## WORK TASK:
The records below need to be printed in full. Keep each one exact.

## Pixel coordinate grounding data:
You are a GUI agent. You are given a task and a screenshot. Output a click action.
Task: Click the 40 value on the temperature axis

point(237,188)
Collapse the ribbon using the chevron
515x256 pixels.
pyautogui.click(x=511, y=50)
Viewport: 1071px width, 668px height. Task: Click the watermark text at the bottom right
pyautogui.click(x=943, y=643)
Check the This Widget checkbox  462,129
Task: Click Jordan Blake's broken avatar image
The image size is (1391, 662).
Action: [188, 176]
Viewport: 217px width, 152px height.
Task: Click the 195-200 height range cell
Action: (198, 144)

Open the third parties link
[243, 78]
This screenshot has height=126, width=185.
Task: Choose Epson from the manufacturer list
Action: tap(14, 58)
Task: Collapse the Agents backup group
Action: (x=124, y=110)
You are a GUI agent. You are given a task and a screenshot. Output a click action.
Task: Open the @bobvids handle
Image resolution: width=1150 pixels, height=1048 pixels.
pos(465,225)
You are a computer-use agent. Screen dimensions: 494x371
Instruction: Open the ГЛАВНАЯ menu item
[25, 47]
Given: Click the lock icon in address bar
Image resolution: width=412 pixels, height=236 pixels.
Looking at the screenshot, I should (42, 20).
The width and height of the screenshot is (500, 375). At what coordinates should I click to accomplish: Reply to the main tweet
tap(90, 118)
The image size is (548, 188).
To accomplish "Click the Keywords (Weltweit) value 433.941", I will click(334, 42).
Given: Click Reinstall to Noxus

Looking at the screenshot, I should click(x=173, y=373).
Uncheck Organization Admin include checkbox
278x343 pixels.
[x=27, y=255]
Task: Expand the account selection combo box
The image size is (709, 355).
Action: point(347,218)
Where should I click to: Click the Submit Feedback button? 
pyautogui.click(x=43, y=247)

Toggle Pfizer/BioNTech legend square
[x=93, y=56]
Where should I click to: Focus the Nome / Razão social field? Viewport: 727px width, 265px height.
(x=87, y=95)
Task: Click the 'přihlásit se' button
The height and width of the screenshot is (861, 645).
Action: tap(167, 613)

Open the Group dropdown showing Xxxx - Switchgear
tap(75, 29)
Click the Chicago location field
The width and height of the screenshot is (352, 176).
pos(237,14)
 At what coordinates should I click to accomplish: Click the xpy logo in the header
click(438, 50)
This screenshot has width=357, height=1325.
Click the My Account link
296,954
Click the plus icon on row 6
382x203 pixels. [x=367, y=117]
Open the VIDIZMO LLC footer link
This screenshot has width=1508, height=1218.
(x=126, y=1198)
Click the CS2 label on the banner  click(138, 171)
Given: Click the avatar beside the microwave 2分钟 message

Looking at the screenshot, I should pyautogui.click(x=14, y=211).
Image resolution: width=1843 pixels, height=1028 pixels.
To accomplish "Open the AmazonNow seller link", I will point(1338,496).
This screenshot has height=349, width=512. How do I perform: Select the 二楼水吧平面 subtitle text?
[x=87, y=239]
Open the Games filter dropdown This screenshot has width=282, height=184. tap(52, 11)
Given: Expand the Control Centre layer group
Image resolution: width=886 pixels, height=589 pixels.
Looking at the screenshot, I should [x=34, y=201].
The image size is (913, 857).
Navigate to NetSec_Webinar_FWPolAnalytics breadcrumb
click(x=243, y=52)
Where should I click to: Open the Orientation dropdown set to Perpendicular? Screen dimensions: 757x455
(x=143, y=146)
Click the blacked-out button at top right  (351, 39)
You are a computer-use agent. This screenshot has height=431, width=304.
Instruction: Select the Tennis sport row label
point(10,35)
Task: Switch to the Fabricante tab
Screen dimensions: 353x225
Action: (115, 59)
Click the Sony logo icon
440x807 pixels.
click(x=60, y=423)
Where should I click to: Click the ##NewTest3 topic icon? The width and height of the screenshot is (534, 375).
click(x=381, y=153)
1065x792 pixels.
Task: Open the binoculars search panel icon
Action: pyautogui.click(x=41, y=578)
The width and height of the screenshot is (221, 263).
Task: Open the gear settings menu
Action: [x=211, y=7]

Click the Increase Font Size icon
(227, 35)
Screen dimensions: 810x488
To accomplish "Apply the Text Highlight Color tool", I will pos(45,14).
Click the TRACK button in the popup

## TASK SOLUTION:
You are a GUI agent. You are given a task and a screenshot. Output a click action.
Task: Click the 40 value on the temperature axis

point(237,188)
Collapse the ribbon using the chevron
515x256 pixels.
pyautogui.click(x=511, y=50)
Viewport: 1071px width, 668px height. Task: Click the watermark text at the bottom right
pyautogui.click(x=943, y=643)
Check the This Widget checkbox  462,129
Task: Click Jordan Blake's broken avatar image
The image size is (1391, 662).
Action: [188, 176]
Viewport: 217px width, 152px height.
Task: Click the 195-200 height range cell
Action: (198, 144)

Open the third parties link
[243, 78]
This screenshot has height=126, width=185.
Task: Choose Epson from the manufacturer list
Action: tap(14, 58)
Task: Collapse the Agents backup group
Action: (x=124, y=110)
You are a GUI agent. You are given a task and a screenshot. Output a click action.
Task: Open the @bobvids handle
Image resolution: width=1150 pixels, height=1048 pixels.
pos(465,225)
You are a computer-use agent. Screen dimensions: 494x371
Instruction: Open the ГЛАВНАЯ menu item
[25, 47]
Given: Click the lock icon in address bar
Image resolution: width=412 pixels, height=236 pixels.
Looking at the screenshot, I should (42, 20).
The width and height of the screenshot is (500, 375). At what coordinates should I click to accomplish: Reply to the main tweet
tap(90, 118)
The image size is (548, 188).
To accomplish "Click the Keywords (Weltweit) value 433.941", I will click(334, 42).
Given: Click Reinstall to Noxus

Looking at the screenshot, I should click(x=173, y=373).
Uncheck Organization Admin include checkbox
278x343 pixels.
[x=27, y=255]
Task: Expand the account selection combo box
The image size is (709, 355).
Action: point(347,218)
Where should I click to: Click the Submit Feedback button? 
pyautogui.click(x=43, y=247)

Toggle Pfizer/BioNTech legend square
[x=93, y=56]
Where should I click to: Focus the Nome / Razão social field? Viewport: 727px width, 265px height.
(x=87, y=95)
Task: Click the 'přihlásit se' button
The height and width of the screenshot is (861, 645).
Action: tap(167, 613)

Open the Group dropdown showing Xxxx - Switchgear
tap(75, 29)
Click the Chicago location field
The width and height of the screenshot is (352, 176).
pos(237,14)
 At what coordinates should I click to accomplish: Click the xpy logo in the header
click(438, 50)
This screenshot has width=357, height=1325.
Click the My Account link
296,954
Click the plus icon on row 6
382x203 pixels. [x=367, y=117]
Open the VIDIZMO LLC footer link
This screenshot has width=1508, height=1218.
(x=126, y=1198)
Click the CS2 label on the banner  click(138, 171)
Given: Click the avatar beside the microwave 2分钟 message

Looking at the screenshot, I should pyautogui.click(x=14, y=211).
Image resolution: width=1843 pixels, height=1028 pixels.
To accomplish "Open the AmazonNow seller link", I will point(1338,496).
This screenshot has height=349, width=512. How do I perform: Select the 二楼水吧平面 subtitle text?
[x=87, y=239]
Open the Games filter dropdown This screenshot has width=282, height=184. tap(52, 11)
Given: Expand the Control Centre layer group
Image resolution: width=886 pixels, height=589 pixels.
Looking at the screenshot, I should [x=34, y=201].
The image size is (913, 857).
Navigate to NetSec_Webinar_FWPolAnalytics breadcrumb
click(x=243, y=52)
Where should I click to: Open the Orientation dropdown set to Perpendicular? Screen dimensions: 757x455
(x=143, y=146)
Click the blacked-out button at top right  (351, 39)
You are a computer-use agent. This screenshot has height=431, width=304.
Instruction: Select the Tennis sport row label
point(10,35)
Task: Switch to the Fabricante tab
Screen dimensions: 353x225
Action: (115, 59)
Click the Sony logo icon
440x807 pixels.
click(x=60, y=423)
Where should I click to: Click the ##NewTest3 topic icon? The width and height of the screenshot is (534, 375).
click(x=381, y=153)
1065x792 pixels.
Task: Open the binoculars search panel icon
Action: pyautogui.click(x=41, y=578)
The width and height of the screenshot is (221, 263).
Task: Open the gear settings menu
Action: [x=211, y=7]

Click the Increase Font Size icon
(227, 35)
Screen dimensions: 810x488
To accomplish "Apply the Text Highlight Color tool", I will pos(45,14).
Click the TRACK button in the popup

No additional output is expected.